The workers thought she was crazy, says Wade, 42. “But I think people do kind of crazy things when they’re going through challenging situations.”
She felt slightly disoriented, but the real effects of chemotherapy didn’t kick in for three to four days, and she only ran a few miles.
But fast-forward two years, and Wade, cancer-free, still runs. She lapped the miles with a friend last month for the LoCo Motion race against breast cancer, running 30 miles over the three-day stretch on Daufuskie, Callawassie and Hilton Head islands.
But her mantra for that earlier time, “Running thru chemo” displayed even on her running shoes, meant running more than just a few miles to treatment. “It was the one thing I could do on my own terms,” Wade says.

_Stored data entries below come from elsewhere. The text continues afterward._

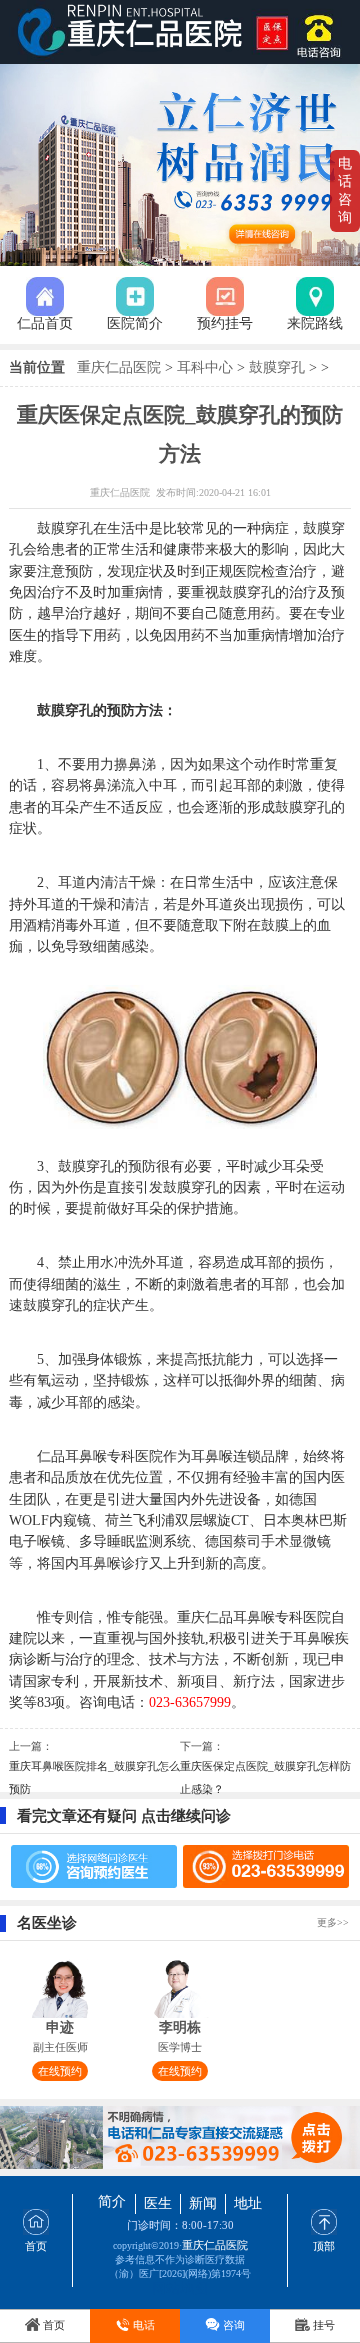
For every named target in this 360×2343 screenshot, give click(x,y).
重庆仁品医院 (119, 367)
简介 (112, 2201)
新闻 (203, 2203)
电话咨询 (345, 190)
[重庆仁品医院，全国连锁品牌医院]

Having cancer, you feel very out of control, she says. But she could control her running. And by logging long distances, she carved out space for comfort and contemplation while battling fear and anxiety about cancer. “I like to do things my way,” says the self-proclaimed control freak.
Wade’s way meant wearing a shirt that read “Suck it, cancer,” during one race, and it also meant that Wade kept her plan to run a marathon. Despite breast cancer, Wade’s way had her charging through the Boston Marathon qualifying barrier that keeps slowpokes out with five minutes to spare — two weeks after her diagnosis. In April, she ran the full Boston Marathon.
“There’s this impression that when you go through cancer and go through treatment, everything has to stop,” Wade says. “I think you can still be well.”
She’s a lawyer, wife, mother of three and an elected official, serving on the board for the Savannah-Chatham County Public School System. The busy woman doesn’t think she could have easily said, “I’m out.”
She was very much in, and planned to step into her 40s with flair — “40 and fabulous,” in other words.
But not even a week passed before she checked off her first now-that-you’re-40 mammogram, which brought bad news. The screening found what was undetectable by self-exam: breast cancer. Doctors also found cancer in her lymph nodes during surgery to remove her left breast.
“Breast cancer,” she wrote for a Susan G. Komen website, “you can take my boobs and you can take my hair, but you cannot take my life.”
“Life can turn on a dime and change dramatically,” she says. And Wade knows she’s not the same superwoman she was before cancer.
She’s not complaining.
“I don’t think that I’ll ever be that person,” she says before laughing. “It beats the alternative.”